22. The kit does not include O-rings to go between the turbo and pedestal or between the pedestal and block, but any hardware store will have them. Do not reuse the old ones, unless you like the idea of going through all this again because of four 29-cent O-rings.
23. Use anti-seize on everything except the 4 bolts under the impeller; use 242 (med) thread locker on those. Coat the O-rings with engine oil, and insure the bearings and seals are lubed during assembly.
24. Seal the two halves of the compressor with RTV. Apply RTV to the backing plate half only, not the impeller housing (volute), this way the excess is squeezed to the outside.
25. Replace bolts that show any sign of damage to the threads or heads. If you cannot find 8mm 12point bolts, use Allen/socket head cap screws. 6 point, Hex head bolts cannot be used as there is not enough space to allow a socket or wrench to fit on them!
26. When you go to re-install the turbo, place the 2 rear pedestal bolts in their holes first. Stuff a bit of towel inside the pedestal bolt holes to keep them from sliding down. If the bolts stick out, they will hang up in the oil holes on the engine block or knock the O-rings out of place. Before installing the turbo, place a 4x8" piece of plastic, cut from a gallon jug, over the O-rings. This will stop them from becoming knocked out of place. After the turbo is on the 4 bolts of the collector, slide the plastic out before tightening the bolts down.

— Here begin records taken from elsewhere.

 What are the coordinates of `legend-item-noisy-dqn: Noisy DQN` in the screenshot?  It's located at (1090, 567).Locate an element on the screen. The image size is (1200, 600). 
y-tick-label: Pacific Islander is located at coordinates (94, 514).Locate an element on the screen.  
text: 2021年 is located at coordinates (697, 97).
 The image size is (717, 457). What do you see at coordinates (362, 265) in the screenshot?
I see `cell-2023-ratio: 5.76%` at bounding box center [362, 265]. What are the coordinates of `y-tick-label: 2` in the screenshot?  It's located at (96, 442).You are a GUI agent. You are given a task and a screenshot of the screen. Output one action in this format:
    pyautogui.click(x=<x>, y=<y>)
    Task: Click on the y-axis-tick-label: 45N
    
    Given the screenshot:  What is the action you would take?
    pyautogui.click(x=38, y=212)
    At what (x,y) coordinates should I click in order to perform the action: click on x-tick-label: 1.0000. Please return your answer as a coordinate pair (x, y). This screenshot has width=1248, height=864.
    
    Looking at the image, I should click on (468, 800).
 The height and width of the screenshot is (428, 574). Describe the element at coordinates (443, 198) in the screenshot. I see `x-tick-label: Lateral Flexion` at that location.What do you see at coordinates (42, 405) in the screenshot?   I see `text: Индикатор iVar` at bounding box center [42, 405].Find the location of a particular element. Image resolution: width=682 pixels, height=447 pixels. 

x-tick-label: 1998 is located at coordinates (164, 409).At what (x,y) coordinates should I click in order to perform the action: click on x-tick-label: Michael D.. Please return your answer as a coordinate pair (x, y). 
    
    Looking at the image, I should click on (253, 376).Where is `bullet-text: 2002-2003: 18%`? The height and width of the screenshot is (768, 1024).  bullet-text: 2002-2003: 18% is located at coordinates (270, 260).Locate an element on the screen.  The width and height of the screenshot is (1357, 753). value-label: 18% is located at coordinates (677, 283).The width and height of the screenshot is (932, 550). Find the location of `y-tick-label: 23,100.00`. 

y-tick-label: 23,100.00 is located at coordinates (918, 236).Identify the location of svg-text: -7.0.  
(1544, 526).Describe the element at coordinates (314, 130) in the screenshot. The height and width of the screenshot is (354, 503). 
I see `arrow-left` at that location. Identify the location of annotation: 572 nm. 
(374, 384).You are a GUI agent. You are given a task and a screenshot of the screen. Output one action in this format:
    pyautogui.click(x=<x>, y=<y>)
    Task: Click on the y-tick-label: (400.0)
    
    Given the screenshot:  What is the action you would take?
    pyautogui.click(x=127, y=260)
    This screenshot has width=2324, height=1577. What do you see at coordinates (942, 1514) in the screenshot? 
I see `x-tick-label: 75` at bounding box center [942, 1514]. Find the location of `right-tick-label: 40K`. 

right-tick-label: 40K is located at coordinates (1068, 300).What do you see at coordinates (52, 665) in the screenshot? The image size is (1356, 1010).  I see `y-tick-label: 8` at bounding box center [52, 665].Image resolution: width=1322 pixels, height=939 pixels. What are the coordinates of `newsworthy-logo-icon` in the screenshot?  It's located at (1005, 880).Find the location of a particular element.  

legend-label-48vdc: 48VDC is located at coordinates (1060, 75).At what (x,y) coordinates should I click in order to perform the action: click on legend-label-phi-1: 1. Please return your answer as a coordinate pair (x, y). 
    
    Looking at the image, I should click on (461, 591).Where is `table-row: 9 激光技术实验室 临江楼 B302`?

I removed my turbocharger because of a serious oil leak from the EBPV actuator. I believe that the rumors of fixing this type of leak with "50-cent seals" are totally false. I was unable to locate a seal that was even remotely like the one on the piston plunger. Ford does not sell these seals either; they only sell complete pedestals for around $500.00. Rebuilt pedestals from International are less expensive. The actuator cylinder is aluminum, and the seal is a very hard gray material. It is almost like plastic, and it will wear the bore out before it wears out. This might be why Ford decided not to make rebuild parts available. The bore of my cylinder was severely scored, so I polished the gouges out with #600 emery cloth. However, after reinstalling the actuator, it leaked worse than it did before. If yours is leaking, my suggestion is to remove and discard the piston and rod, tap the hole to 1/4" pipe thread, and plug it up. I tried using a manual choke cable to actuate the EBPV, but it was not stiff enough. However, a transmission shift cable, such as those made by B&M, should work really well.
I've been using my EBPV as an engine exhaust brake
for the last year/36 k miles. I have it wired in so that it either functions normally (only during warm-up), only when I apply the brakes, or on full time. While this has greatly increased the number of cycles for the EBPV piston, I do not believe that this was responsible for the leak. Rather, I suspect that dirt from washing the engine with a high-pressure car wash entered into the cylinder around the rod and scored the cylinder.